RuvB requires the presence of divalent cations as a cofactor for ATP hydrolysis. Mg²⁺ was necessary for PfRuvB3 unwinding activity and could be replaced with Cu²⁺, Ni²⁺, Co²⁺ and Zn²⁺, but not with Ca²⁺, Fe²⁺ or Mn²⁺ (Table 2). The absolute requirement of PfRuvB3 helicase activity for divalent cations was further confirmed by addition of the metal chelator EDTA (5 mM) into the reaction mixture, which resulted in complete loss of helicase function.

The unwinding activity of PfRuvB3 was inhibited with increase in NaCl concentration and was almost absent in the presence of 100 mM of NaCl (Fig. 4b).

The ability of the enzyme to hydrolyze ATP was tested. Recombinant PfRuvB3 revealed a time-dependent ATPase activity in the presence of Mg²⁺ when either single- or double-stranded DNA was added to the reaction mixture (Fig. 5).

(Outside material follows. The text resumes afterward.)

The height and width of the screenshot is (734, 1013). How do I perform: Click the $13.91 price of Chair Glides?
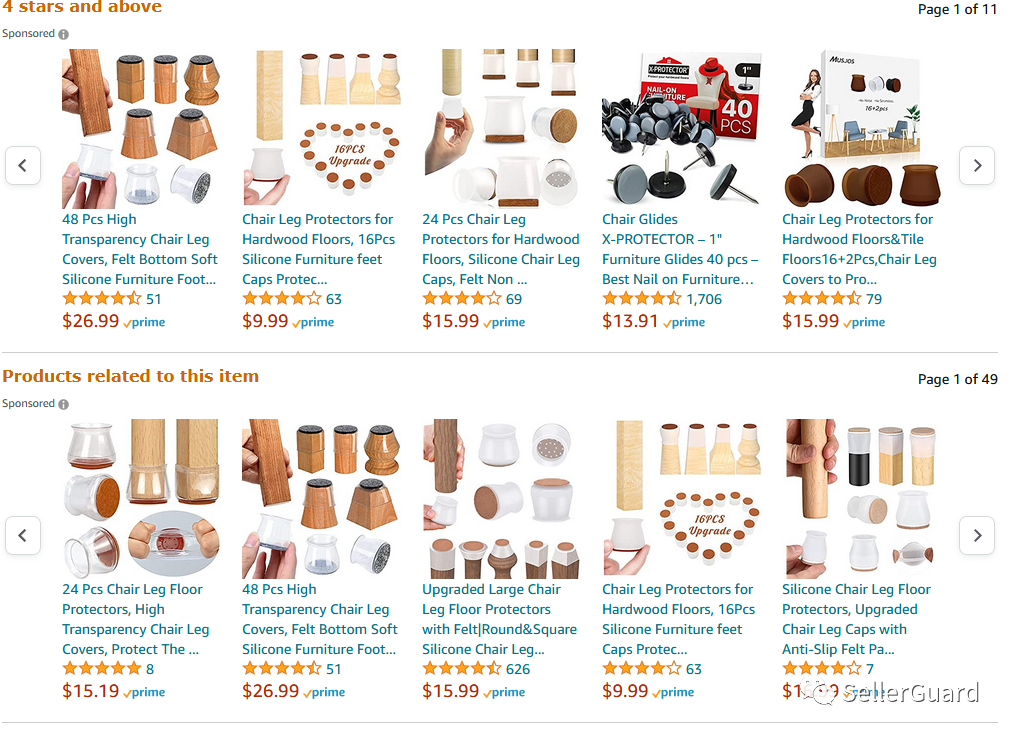pyautogui.click(x=630, y=321)

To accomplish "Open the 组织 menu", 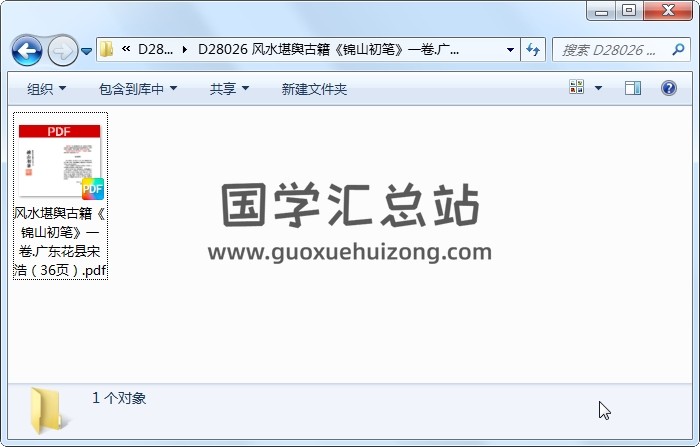I will [46, 89].
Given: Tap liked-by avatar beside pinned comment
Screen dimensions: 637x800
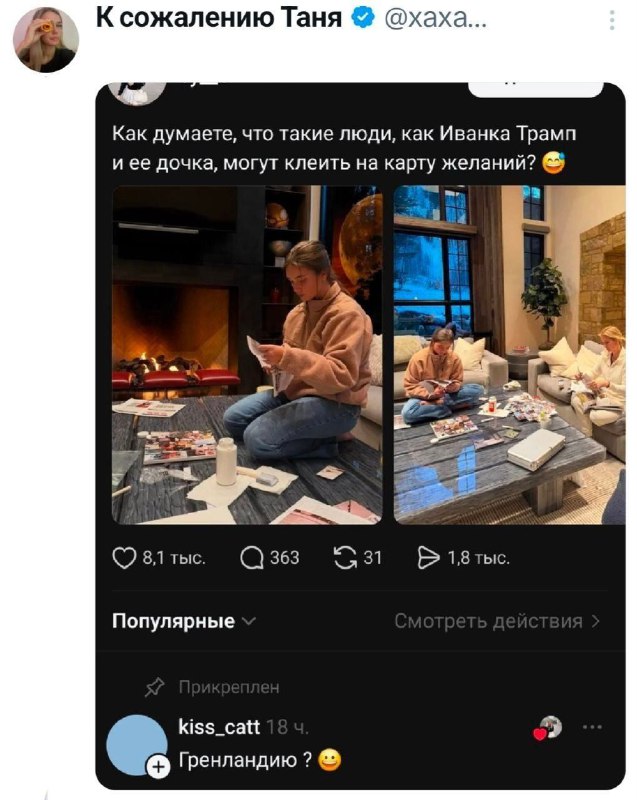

Known DNA helicase inhibitors such as daunorubicin and doxorubicin, DNA intercalators and netropsin, a minor groove binder were potent inhibitors of PfRuvB3 helicase activity with IC₅₀ value of 0.76, 2.6 and 7.09 μM, respectively (Fig. 6), but not aphidicolin, a DNA polymerase inhibitor; genistein, a tyrosine kinase inhibitor and mitoxantrone, a DNA intercalator (IC₅₀ value >50 μM). However, three effective helicase inhibitors showed very low inhibition on PfRuvB3 ATPase activity at a concentration of 50 μM (Fig. 7).